How AI Agents Supersede Other Technologies

AI agents outperform older technologies such as IVR systems and basic chatbots in several key ways: 

  • Enhanced Customer Interactions: Traditional IVR systems rely on rigid decision trees, often frustrating customers who have to navigate multiple layers of menus. AI agents, on the other hand, leverage natural language processing to understand customer queries in plain language, reducing the need for complex menu navigation. 

  • Smarter Self-Service: Basic chatbots can handle simple queries, but they often struggle with complex issues or customer emotions. AI agents are designed to handle more sophisticated tasks, offering personalized responses and providing solutions to a broader range of queries. 

  • Contextual Understanding: Unlike traditional systems that treat each interaction in isolation, AI agents can maintain context over multiple interactions, allowing them to provide more relevant and personalized responses. 

  • Scalability: AI agents can handle a large number of customer interactions simultaneously, providing scalability that traditional systems cannot match.

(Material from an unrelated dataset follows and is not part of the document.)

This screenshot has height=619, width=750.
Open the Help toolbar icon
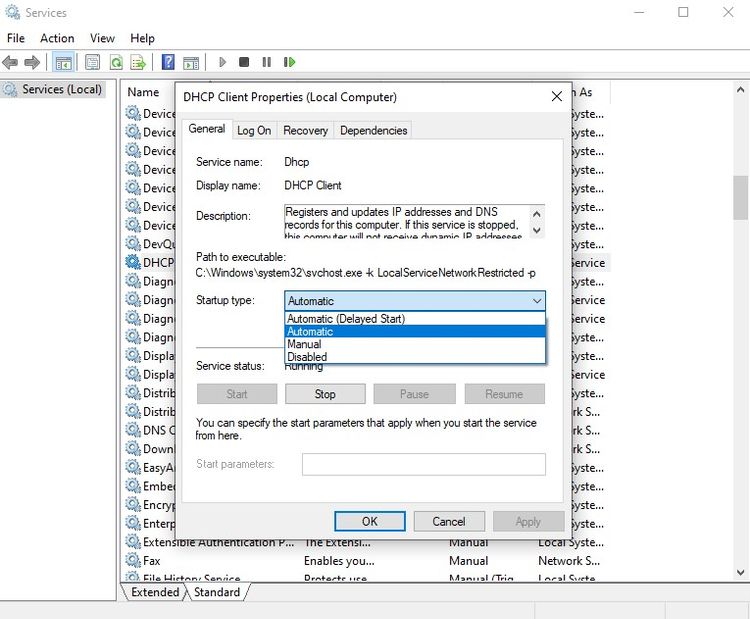pos(168,62)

They can manage high call volumes without increasing operational costs or sacrificing quality. 

  • Continuous Improvement: While traditional systems rely on static programming, AI agents continuously improve their performance by learning from past interactions. This allows them to adapt and offer more accurate solutions over time. 

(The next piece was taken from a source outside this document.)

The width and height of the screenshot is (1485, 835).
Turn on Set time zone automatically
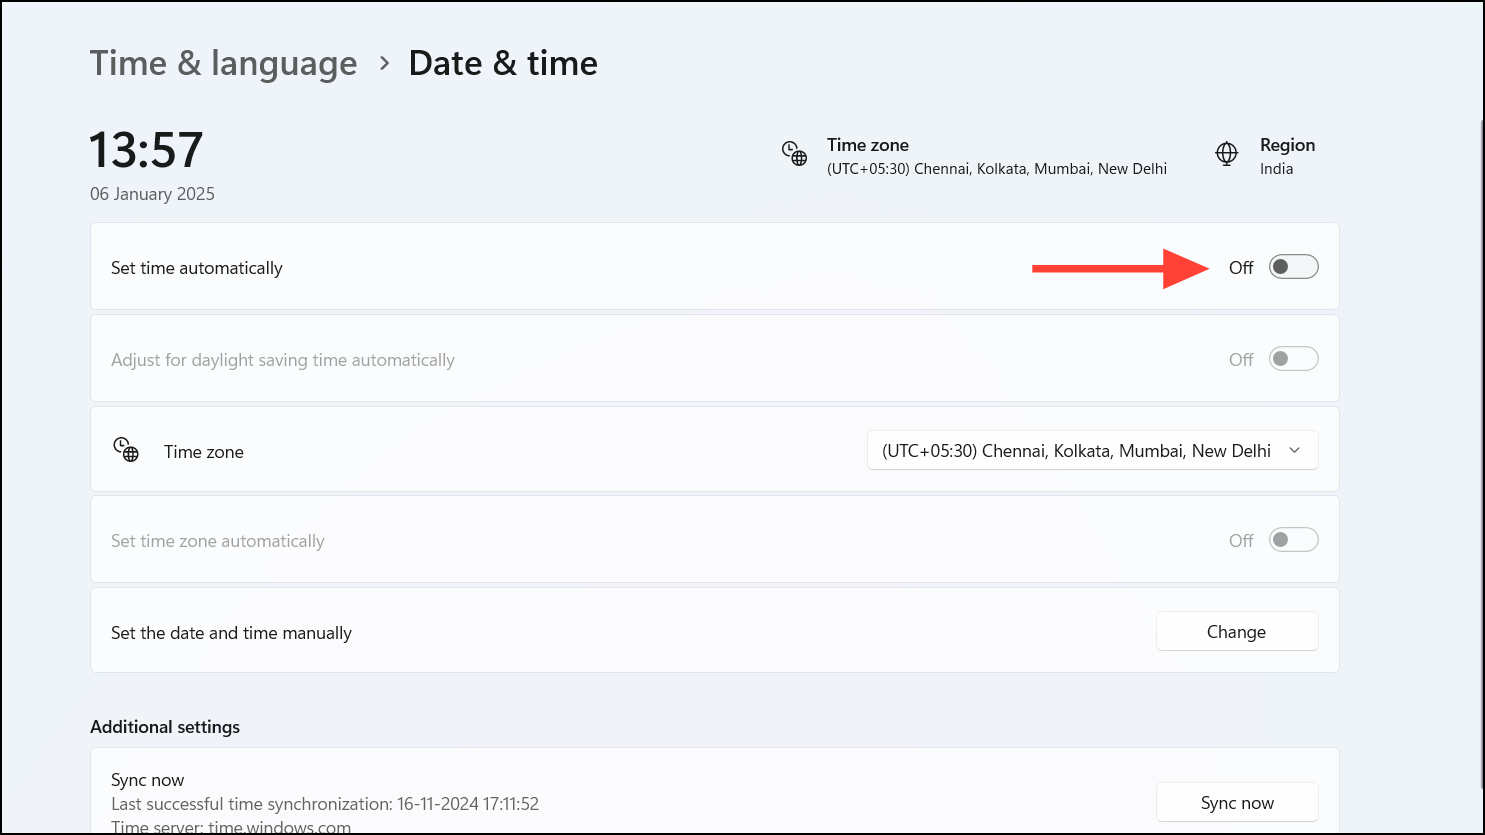coord(1292,539)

As a result, AI agents have the potential to deliver higher-quality customer service while reducing the need for human intervention, making them a superior alternative to older technologies like IVR and chatbots. 

Real-World Examples in Retail Contact Center 

Several companies have successfully implemented AI agents in their contact centers to streamline customer service and improve customer satisfaction. Here are a few notable examples: 

  • Sephora: The global cosmetics brand uses AI-powered chatbots in its contact center to help customers with product recommendations, order tracking, and inquiries. By integrating AI, Sephora has been able to provide personalized experiences and handle a high volume of customer requests. 

  • Lufthansa: The airline uses AI agents to assist customers with flight bookings, cancellations, and rescheduling. The AI agents can handle complex queries in multiple languages, improving service efficiency and reducing wait times for passengers. 

  • H&M: The fashion retailer uses AI to automate customer service tasks, such as order status checks, returns, and product availability inquiries. The AI agents have significantly reduced customer wait times, leading to higher satisfaction rates. 

These real-world examples demonstrate the potential of AI agents to transform customer service in industries like retail and e-commerce, leading to improved efficiency and customer satisfaction. 

Final Thoughts on Retail and E-Commerce Contact Center

AI agents are transforming retail and e-commerce contact centers by enhancing efficiency and improving customer experiences. By leveraging technologies like natural language processing and omnichannel support, AI agents provide faster, personalized service and address common challenges like long wait times and inconsistent support. They automate repetitive tasks, offer 24/7 availability, and allow human agents to focus on more complex issues. As AI technology continues to evolve, it is shaping a future of customer service that is smarter, more adaptable, and better equipped to meet the growing demands of the retail and e-commerce sectors.